§ **The task**:
Pick out each line in the items below that contains the word "dropdown", and copy every such line in full.

§ **Given entries**:
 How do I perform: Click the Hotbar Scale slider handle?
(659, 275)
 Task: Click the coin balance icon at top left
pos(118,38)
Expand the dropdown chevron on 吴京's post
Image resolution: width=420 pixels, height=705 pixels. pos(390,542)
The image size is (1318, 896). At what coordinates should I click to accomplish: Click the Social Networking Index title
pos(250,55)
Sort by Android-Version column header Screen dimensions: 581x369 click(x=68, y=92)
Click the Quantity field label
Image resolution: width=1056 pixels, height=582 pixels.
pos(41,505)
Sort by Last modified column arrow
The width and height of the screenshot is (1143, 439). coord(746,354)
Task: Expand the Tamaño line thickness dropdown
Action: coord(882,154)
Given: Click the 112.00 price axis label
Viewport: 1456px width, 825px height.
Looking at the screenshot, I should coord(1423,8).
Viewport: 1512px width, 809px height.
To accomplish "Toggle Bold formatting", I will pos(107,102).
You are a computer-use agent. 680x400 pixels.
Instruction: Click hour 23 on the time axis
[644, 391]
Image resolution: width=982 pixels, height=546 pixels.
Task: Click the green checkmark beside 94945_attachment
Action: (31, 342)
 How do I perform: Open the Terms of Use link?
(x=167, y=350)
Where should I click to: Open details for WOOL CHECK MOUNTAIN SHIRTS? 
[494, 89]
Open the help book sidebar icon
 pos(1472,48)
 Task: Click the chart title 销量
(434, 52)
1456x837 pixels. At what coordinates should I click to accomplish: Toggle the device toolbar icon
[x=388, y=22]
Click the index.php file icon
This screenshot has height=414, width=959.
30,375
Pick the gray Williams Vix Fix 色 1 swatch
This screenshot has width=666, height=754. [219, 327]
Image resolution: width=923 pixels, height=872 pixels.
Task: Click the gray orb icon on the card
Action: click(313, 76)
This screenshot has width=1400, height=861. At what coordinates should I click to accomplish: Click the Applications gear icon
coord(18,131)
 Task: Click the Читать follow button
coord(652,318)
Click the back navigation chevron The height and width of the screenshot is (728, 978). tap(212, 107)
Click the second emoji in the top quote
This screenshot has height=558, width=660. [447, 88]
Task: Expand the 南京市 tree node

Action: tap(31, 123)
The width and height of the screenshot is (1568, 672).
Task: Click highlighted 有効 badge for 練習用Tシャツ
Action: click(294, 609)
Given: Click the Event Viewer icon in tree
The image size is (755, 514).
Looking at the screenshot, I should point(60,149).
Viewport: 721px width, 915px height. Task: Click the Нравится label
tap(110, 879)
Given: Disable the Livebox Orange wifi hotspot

§ **The solution**:
Expand the dropdown chevron on 吴京's post
Task: Expand the Tamaño line thickness dropdown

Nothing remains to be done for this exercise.